Black, Native Hawaiian, and Pacific Islander women continued to have the highest fetal mortality rates in 2020, according to a new report released Thursday by the Centers for Disease Control and Prevention’s National Center for Health Statistics.
Fetal mortality, the intrauterine loss of the fetus before delivery, is an ongoing crisis in the US but is often overlooked for infant mortality, typically due to less knowledge of how it happens, what causes it, or ways to prevent it, the authors of the report said. Fetal death statistics exclude induced pregnancy terminations, according to the report.
The fetal mortality rate among non-Hispanic Native Hawaiian or Other Pacific Islander women was 10.59 per 1,000 live births and fetal deaths in 2020, an increase from 10.03 in 2019. The rate for Black women was 10.34, which fell from 10.41 in 2019. Asian women saw the lowest fetal mortality rate at 3.93, followed by White women with 4.73.
The rate increased by 13.42 for women under 15, and by 12.2 for women aged 45 and over.

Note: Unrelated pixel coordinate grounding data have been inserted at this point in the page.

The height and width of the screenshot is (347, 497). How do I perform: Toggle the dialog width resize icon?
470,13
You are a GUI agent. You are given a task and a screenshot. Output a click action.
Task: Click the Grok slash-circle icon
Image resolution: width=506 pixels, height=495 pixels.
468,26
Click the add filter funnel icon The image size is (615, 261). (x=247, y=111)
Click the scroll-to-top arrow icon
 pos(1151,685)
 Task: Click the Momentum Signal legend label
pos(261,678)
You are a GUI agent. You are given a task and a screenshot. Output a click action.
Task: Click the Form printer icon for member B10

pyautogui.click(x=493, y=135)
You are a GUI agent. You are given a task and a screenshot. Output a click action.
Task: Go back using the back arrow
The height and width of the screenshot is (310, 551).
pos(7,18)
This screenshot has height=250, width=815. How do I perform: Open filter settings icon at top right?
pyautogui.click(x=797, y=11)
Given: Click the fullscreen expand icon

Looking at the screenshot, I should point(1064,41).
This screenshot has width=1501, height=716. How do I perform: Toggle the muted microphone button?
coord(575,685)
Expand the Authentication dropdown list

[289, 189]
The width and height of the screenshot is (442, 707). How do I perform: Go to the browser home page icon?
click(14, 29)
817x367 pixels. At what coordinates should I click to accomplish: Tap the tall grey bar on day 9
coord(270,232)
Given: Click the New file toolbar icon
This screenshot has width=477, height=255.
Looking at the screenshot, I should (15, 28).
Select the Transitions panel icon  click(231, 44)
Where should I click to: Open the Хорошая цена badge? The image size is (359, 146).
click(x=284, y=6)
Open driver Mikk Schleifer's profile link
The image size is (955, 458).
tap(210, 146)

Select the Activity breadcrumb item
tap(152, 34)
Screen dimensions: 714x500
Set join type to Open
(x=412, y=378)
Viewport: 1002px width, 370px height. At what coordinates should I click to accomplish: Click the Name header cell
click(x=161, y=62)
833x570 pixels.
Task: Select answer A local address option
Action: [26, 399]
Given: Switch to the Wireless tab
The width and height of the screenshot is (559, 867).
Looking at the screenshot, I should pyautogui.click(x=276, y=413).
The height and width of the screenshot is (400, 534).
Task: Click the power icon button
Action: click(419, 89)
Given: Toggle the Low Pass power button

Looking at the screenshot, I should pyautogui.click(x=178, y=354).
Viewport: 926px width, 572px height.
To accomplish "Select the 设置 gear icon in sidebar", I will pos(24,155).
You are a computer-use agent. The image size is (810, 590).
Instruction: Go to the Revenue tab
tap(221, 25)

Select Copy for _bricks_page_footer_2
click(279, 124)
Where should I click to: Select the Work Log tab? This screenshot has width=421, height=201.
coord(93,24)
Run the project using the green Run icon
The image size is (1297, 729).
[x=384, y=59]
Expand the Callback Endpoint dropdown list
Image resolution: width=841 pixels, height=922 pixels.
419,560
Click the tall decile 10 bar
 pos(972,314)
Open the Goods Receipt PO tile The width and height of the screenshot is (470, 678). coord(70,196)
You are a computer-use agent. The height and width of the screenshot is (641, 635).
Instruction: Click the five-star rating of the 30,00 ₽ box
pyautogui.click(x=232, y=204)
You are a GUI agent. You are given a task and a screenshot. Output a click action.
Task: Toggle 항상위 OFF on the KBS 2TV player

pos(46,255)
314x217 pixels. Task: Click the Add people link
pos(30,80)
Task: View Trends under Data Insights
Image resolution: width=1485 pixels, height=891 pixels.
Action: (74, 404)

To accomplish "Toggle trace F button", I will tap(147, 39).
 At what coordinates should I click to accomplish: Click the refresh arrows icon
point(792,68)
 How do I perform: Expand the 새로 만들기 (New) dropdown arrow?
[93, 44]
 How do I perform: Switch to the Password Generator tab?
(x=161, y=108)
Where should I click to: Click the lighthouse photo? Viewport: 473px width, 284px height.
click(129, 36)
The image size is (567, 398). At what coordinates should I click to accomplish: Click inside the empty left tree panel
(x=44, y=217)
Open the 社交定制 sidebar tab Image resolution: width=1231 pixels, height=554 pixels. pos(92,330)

Public health officials have feared the recent US Supreme Court decision ending a federal right to abortion would exacerbate disparities in OB-GYN care, particularly for those living in rural communities.
Black and Indigenous women already saw a decline in OB-GYN care due to rural hospital and OB-GYN clinics closing rapidly during the pandemic, said Jen Villavicencio, lead for equity transformation at American College of Obstetricians and Gynecologists and an obstetrician-gynecologist with a specialty in complex family planning.
“The United States continues to face an ongoing maternal health crisis that has been exacerbated by the Covid-19 pandemic,” she said. “These ongoing crises will now be yet again worsened and patients will be negatively impacted as a result of the SCOTUS decision, with the greatest harm falling on communities of color.”